▶ [TRY IT]:
Pictures aside, copy exactly each line from the one that holds "The height and" through the last line of the records below.

════════

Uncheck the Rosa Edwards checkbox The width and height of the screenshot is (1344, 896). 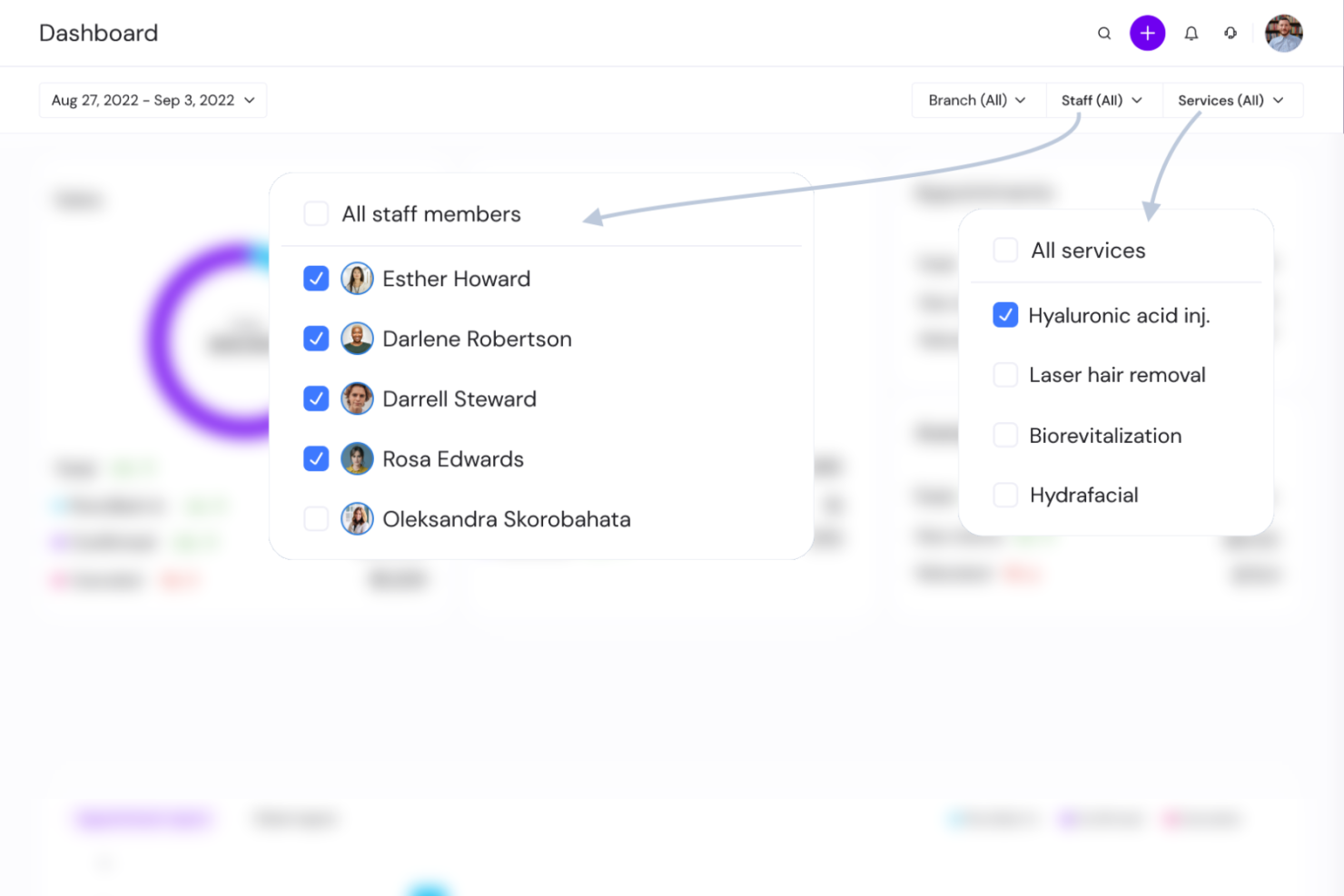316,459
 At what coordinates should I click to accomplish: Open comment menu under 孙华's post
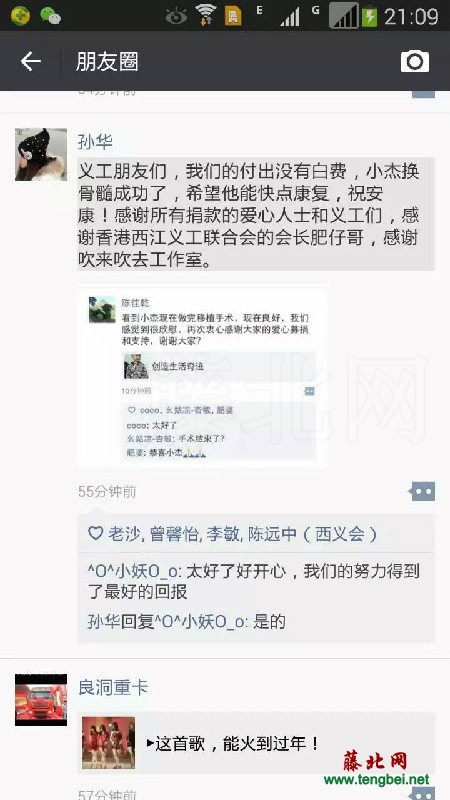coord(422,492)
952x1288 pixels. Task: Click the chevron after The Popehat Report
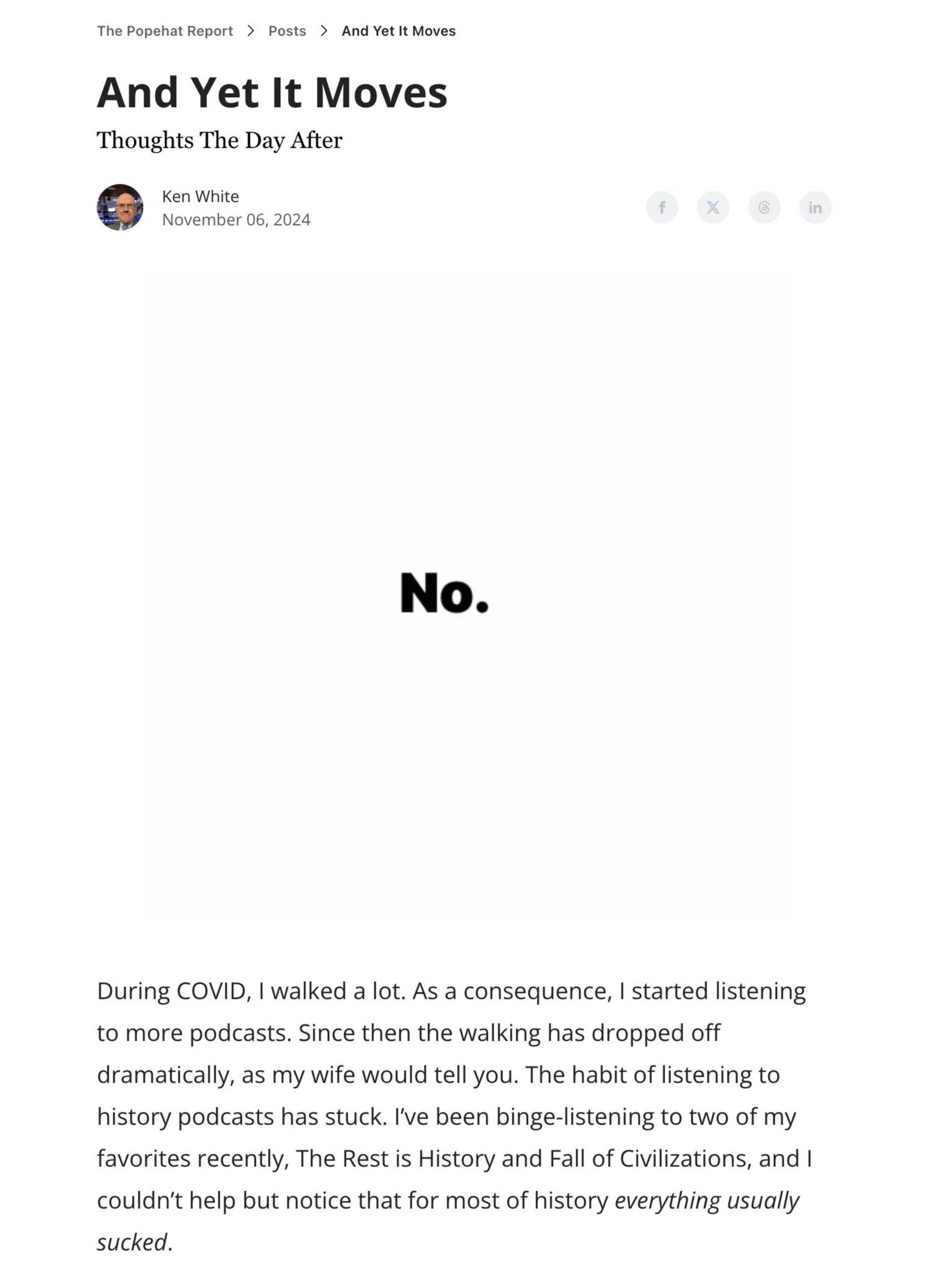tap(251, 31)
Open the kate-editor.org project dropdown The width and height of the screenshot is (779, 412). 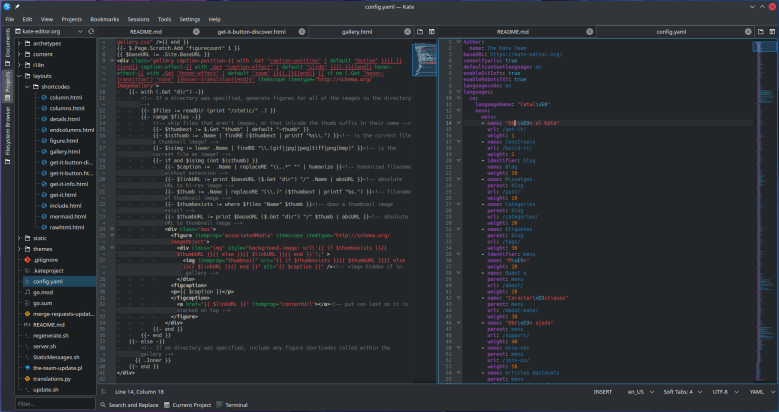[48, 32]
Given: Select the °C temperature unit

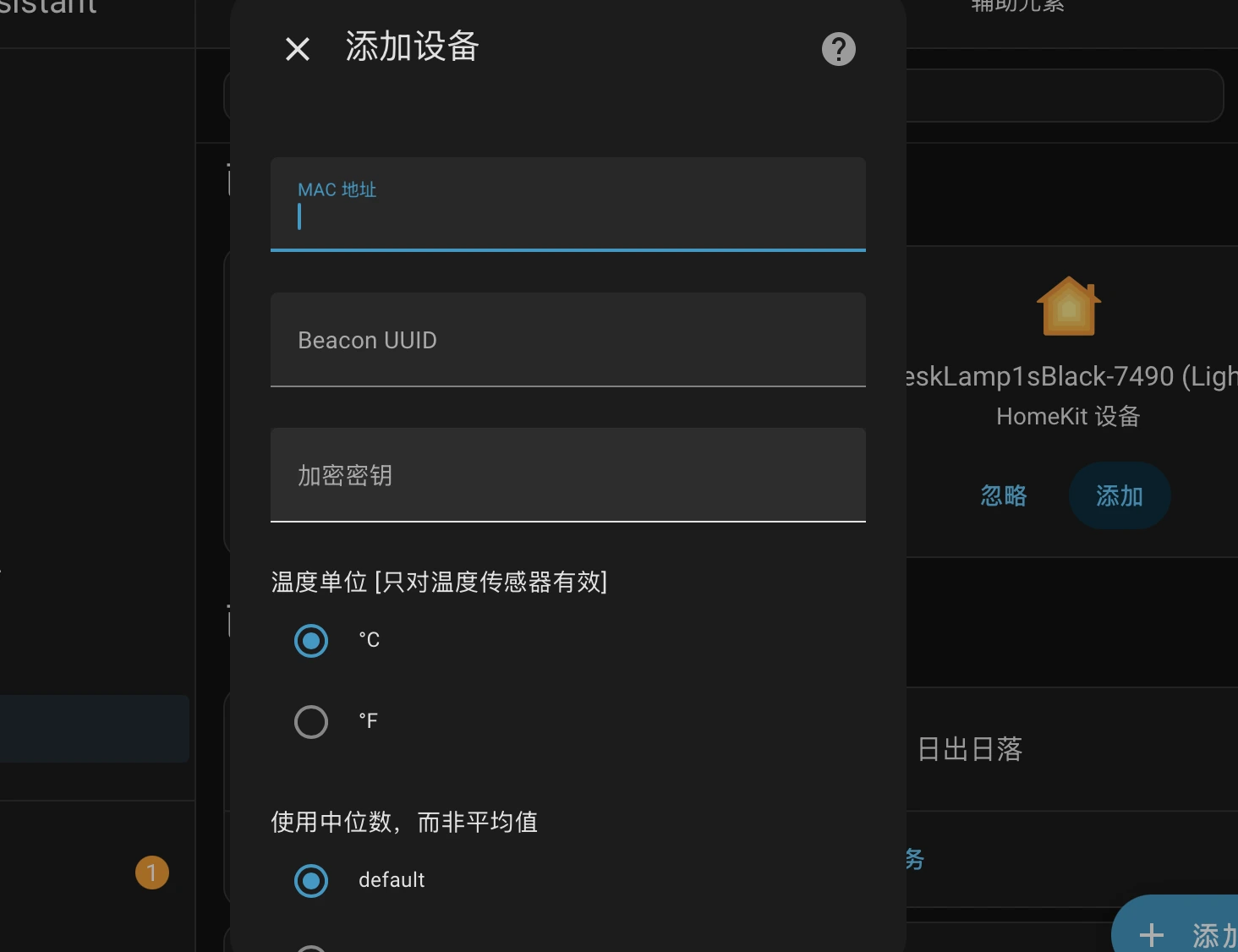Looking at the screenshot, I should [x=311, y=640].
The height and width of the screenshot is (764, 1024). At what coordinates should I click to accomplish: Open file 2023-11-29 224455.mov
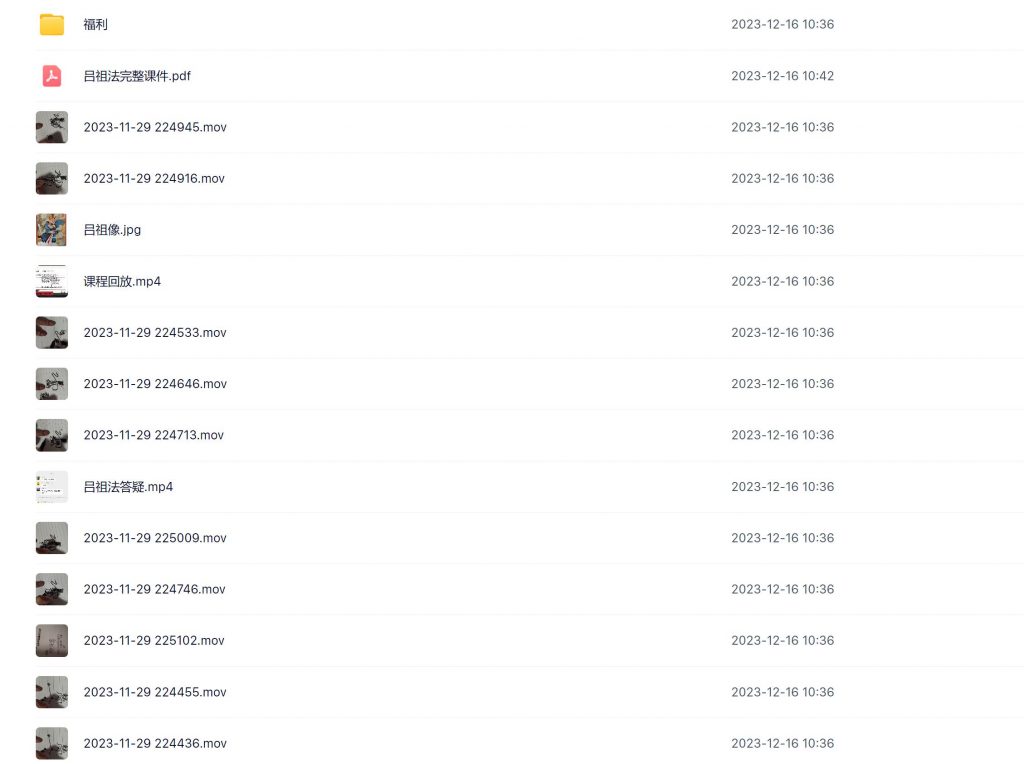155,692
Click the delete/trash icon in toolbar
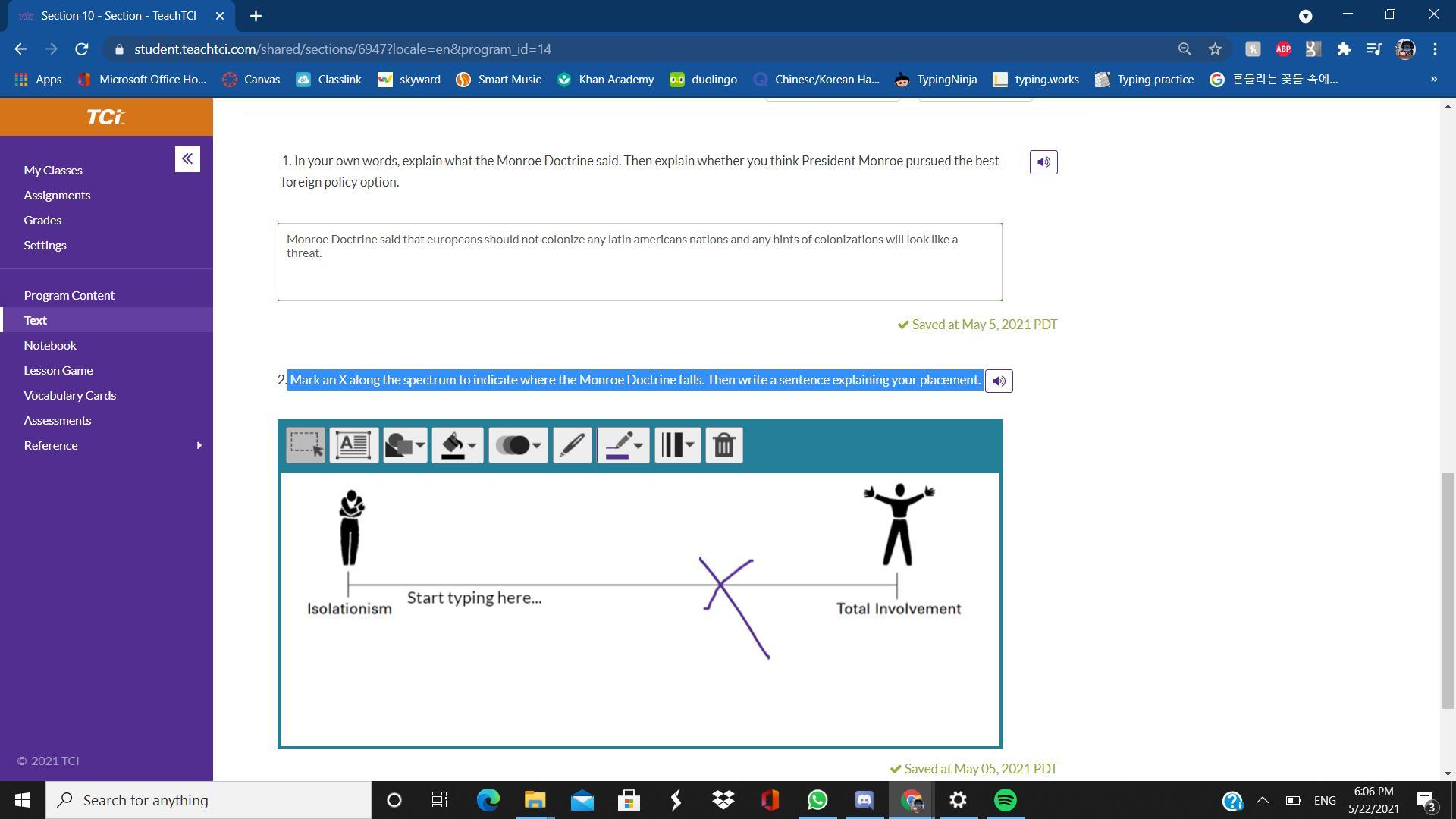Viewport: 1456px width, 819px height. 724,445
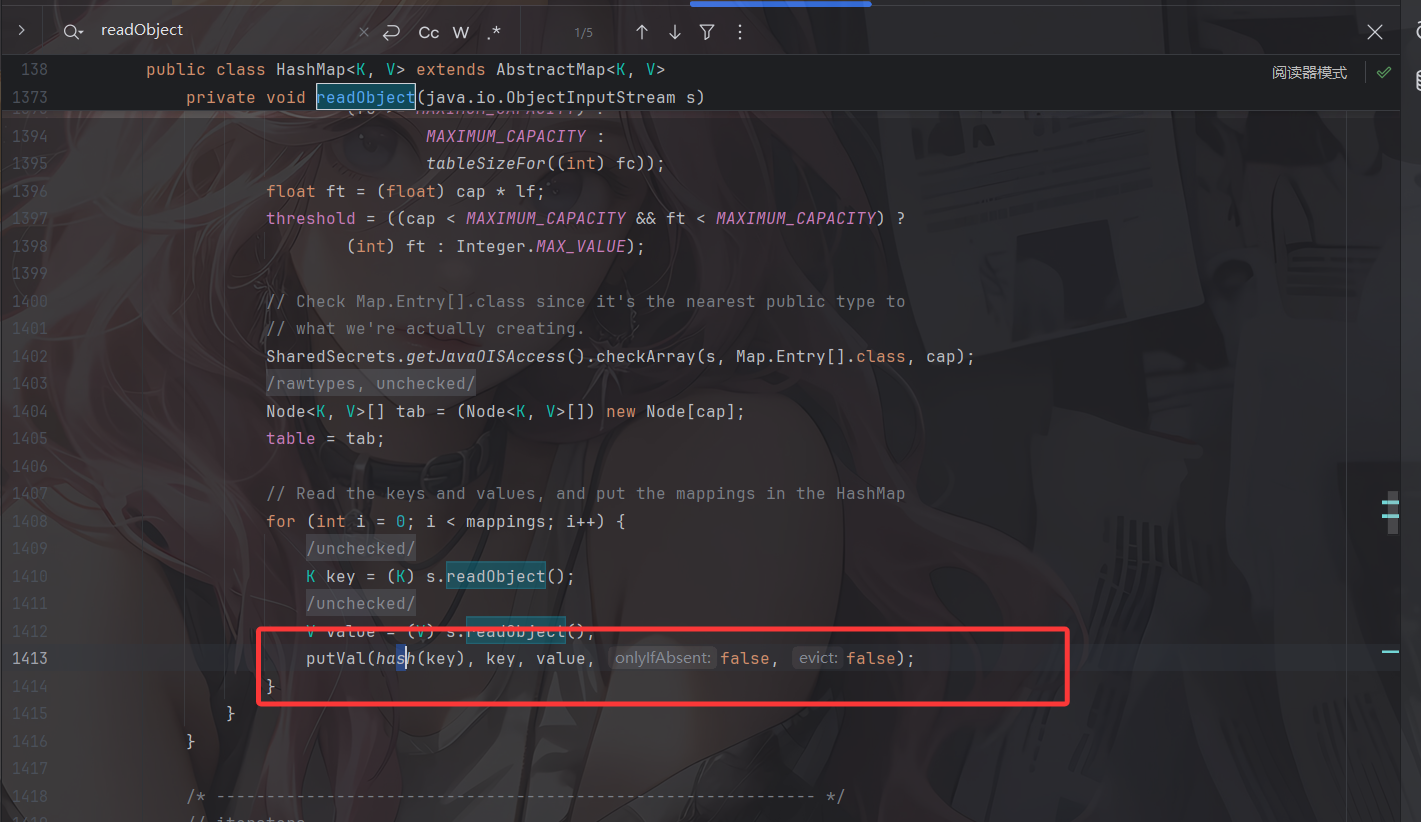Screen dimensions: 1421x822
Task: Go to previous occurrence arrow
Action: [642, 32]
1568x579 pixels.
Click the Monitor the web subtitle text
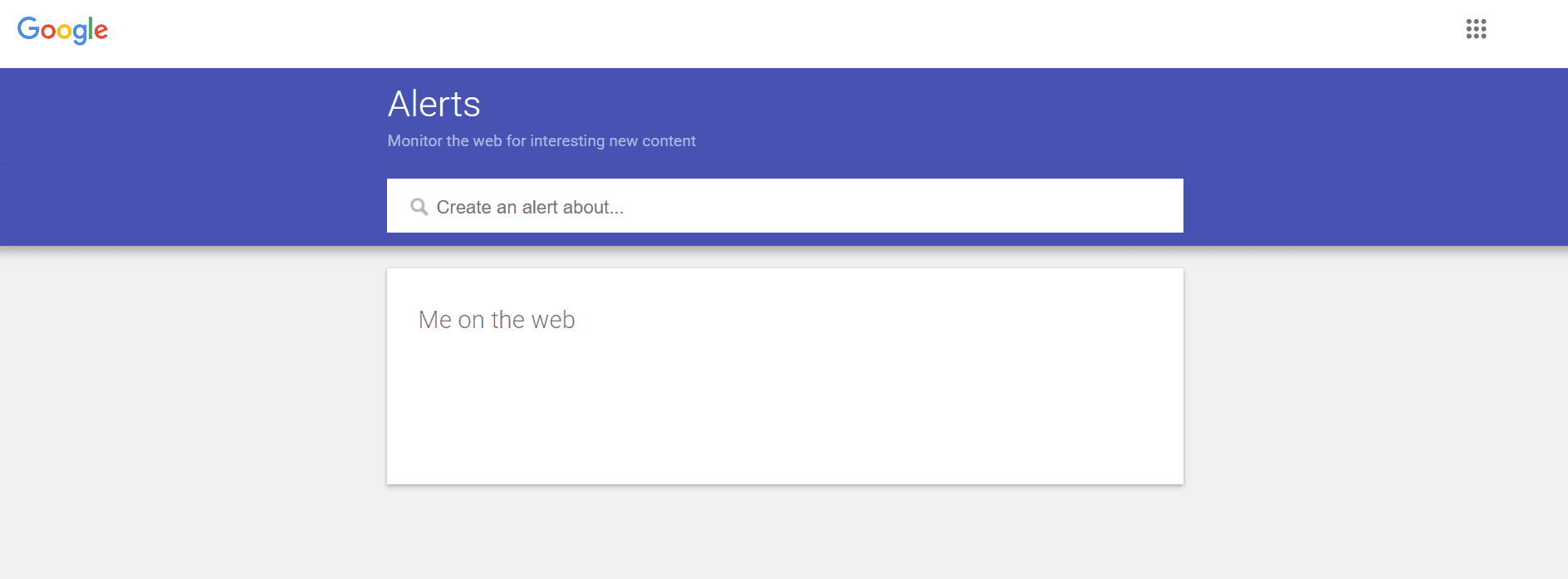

════════

▶ [ANSWER BELOW]:
The height and width of the screenshot is (764, 1024). At what coordinates should I click to accomplish: Open file 2023-11-29 224455.mov
155,692
Click the delete/trash icon in toolbar
Viewport: 1456px width, 819px height. 724,445
Screen dimensions: 1421x822
Task: Go to previous occurrence arrow
Action: [642, 32]
1568x579 pixels.
Click the Monitor the web subtitle text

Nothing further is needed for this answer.